Update everything from the start of the entries down to the line containing "Looking at the" by changing "user avatar" to "profile picture", and give those lines back with nothing else altered and the pictures left out.
<<<<
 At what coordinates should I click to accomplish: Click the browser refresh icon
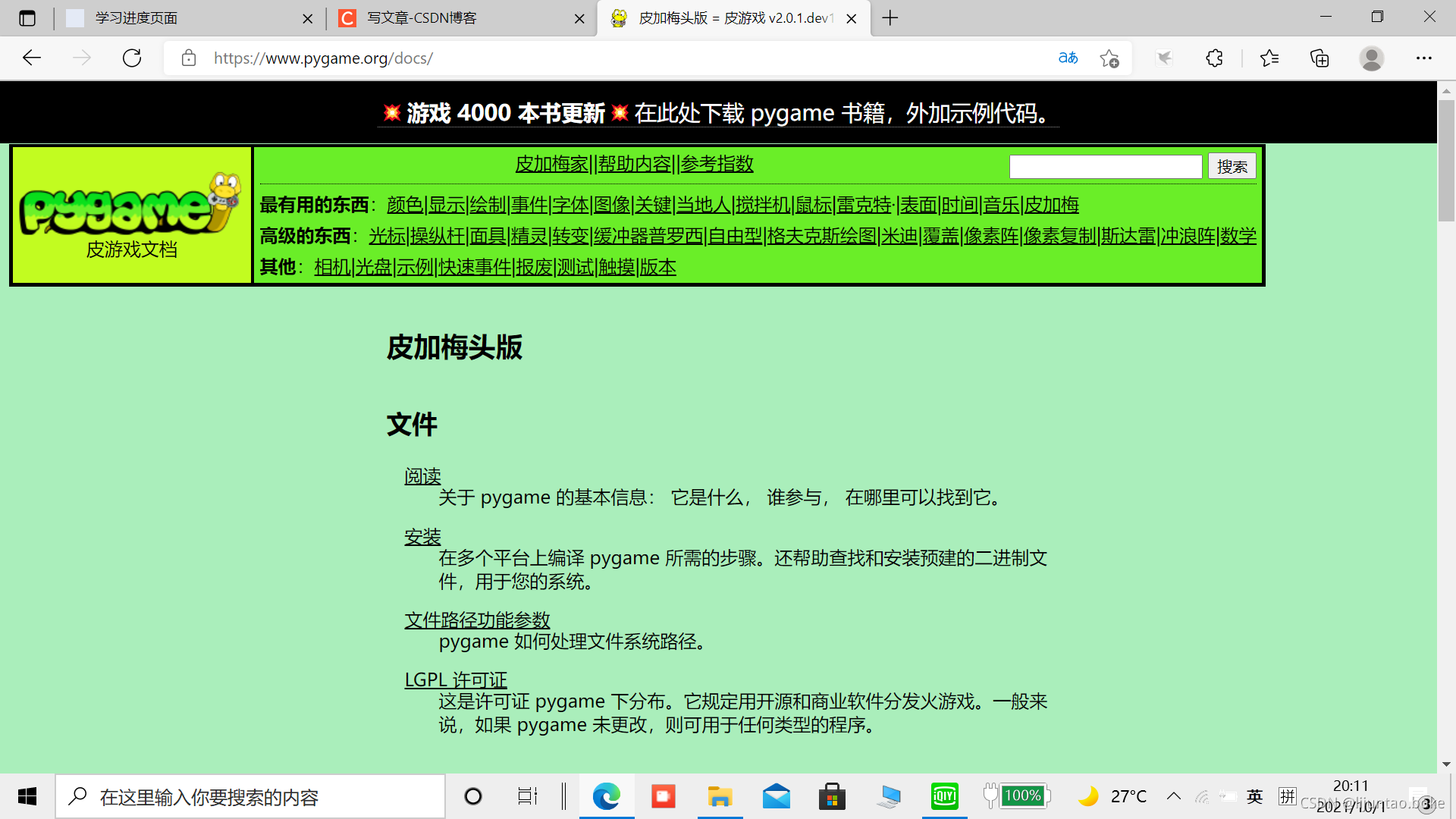(132, 58)
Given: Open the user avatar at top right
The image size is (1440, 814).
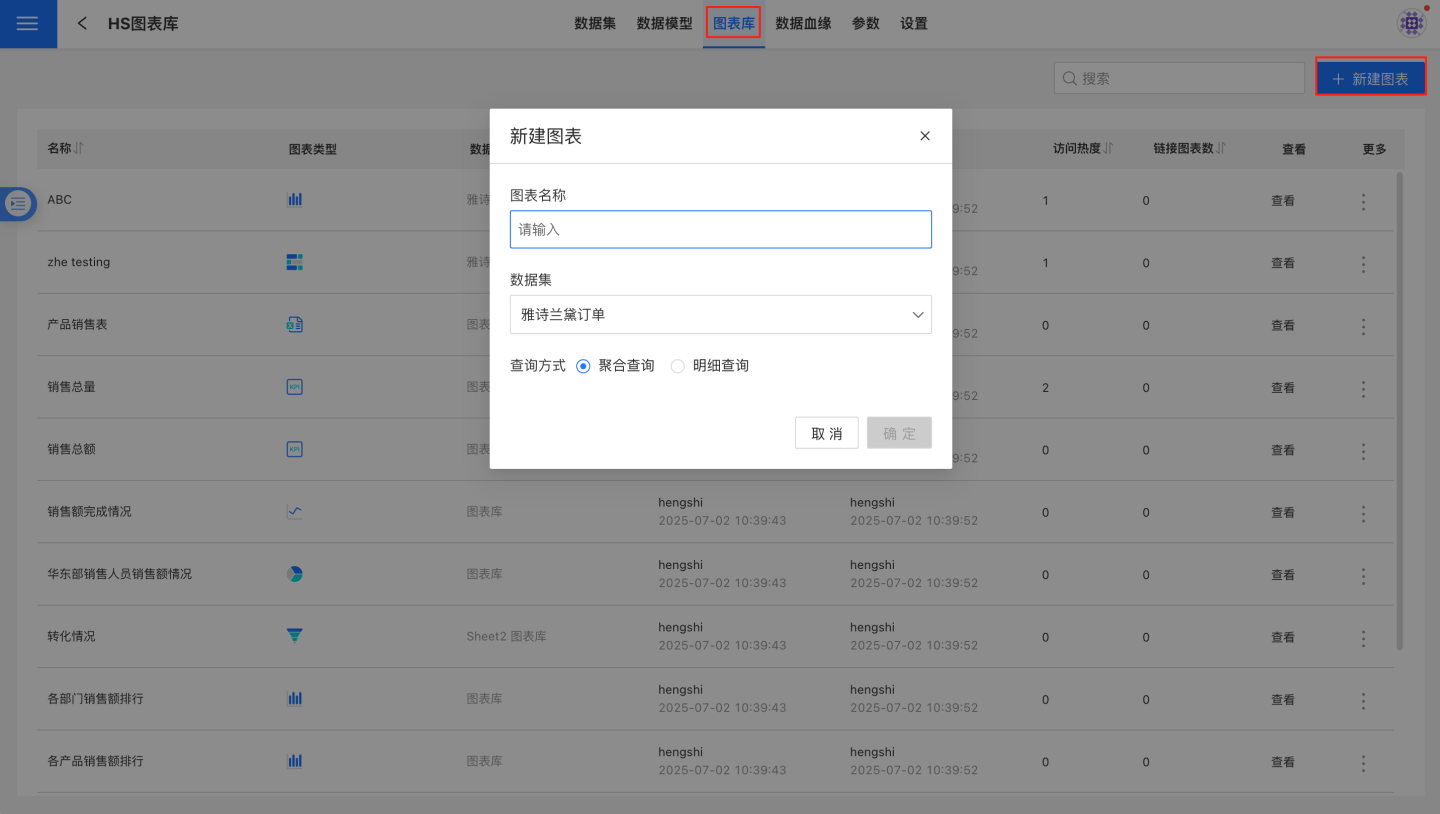Looking at the screenshot, I should click(x=1411, y=23).
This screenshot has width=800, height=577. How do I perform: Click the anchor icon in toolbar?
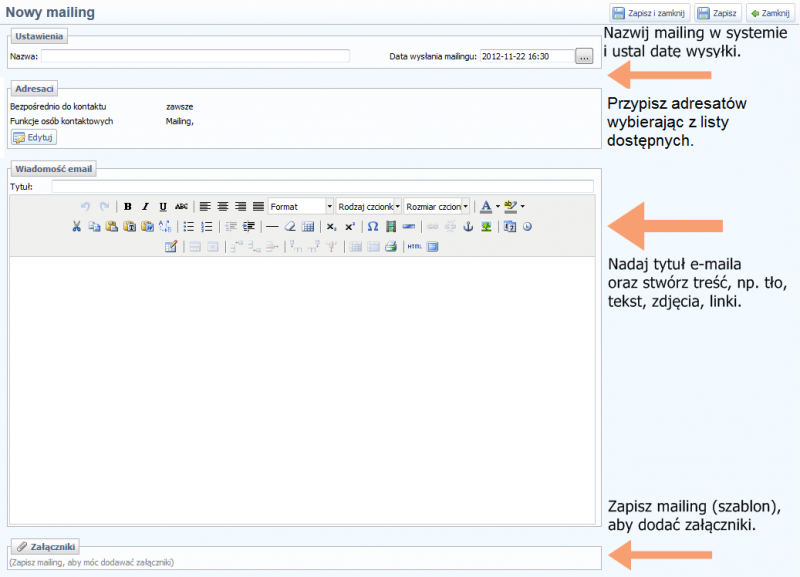[468, 226]
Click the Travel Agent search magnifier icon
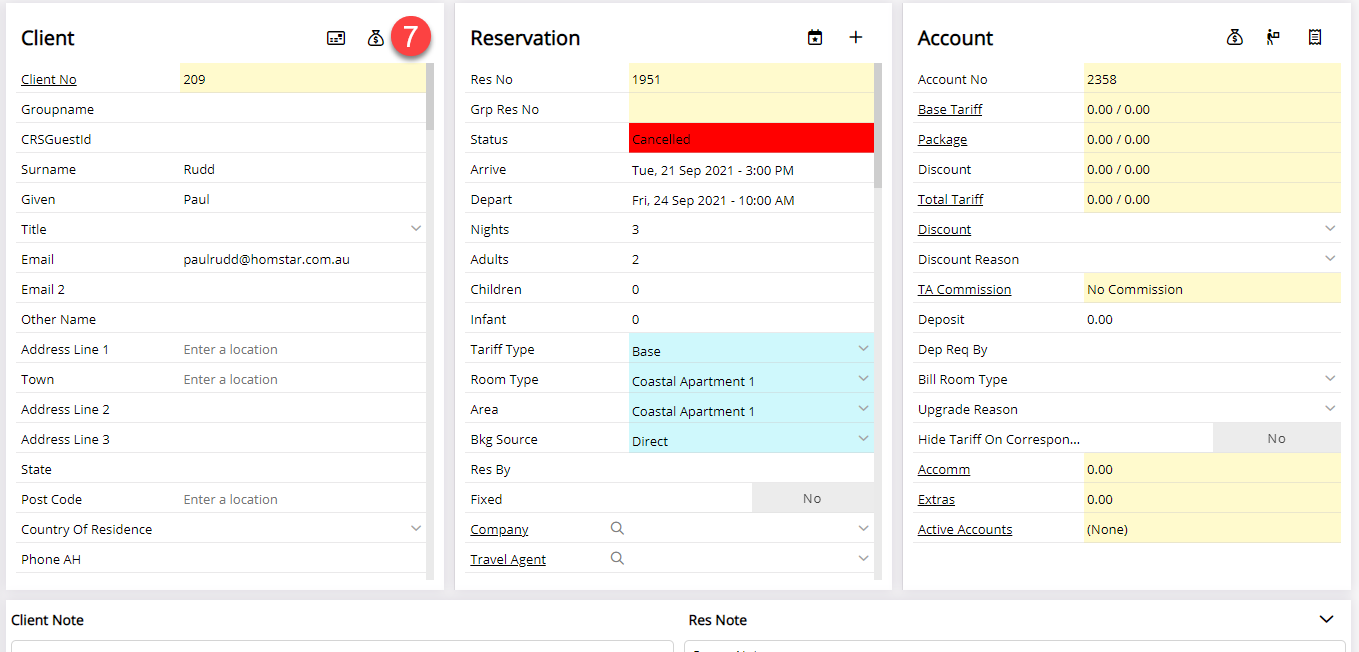This screenshot has width=1359, height=652. point(617,559)
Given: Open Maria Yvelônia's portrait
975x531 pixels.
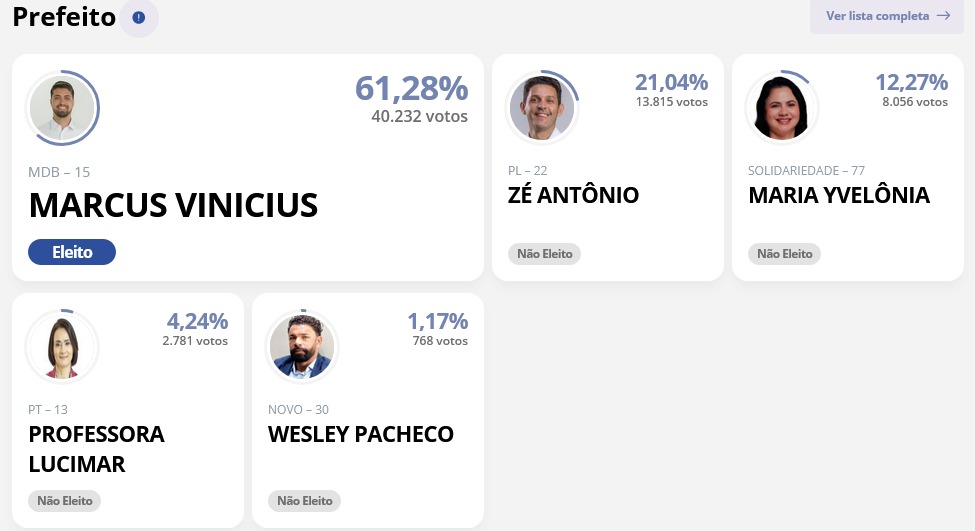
>>>>
**Result of this exercise:**
 At what coordinates should I click to accomplish: Click the browser refresh icon
(132, 58)
Given: Open the profile picture at top right
The image size is (1440, 814).
Looking at the screenshot, I should click(x=1411, y=23).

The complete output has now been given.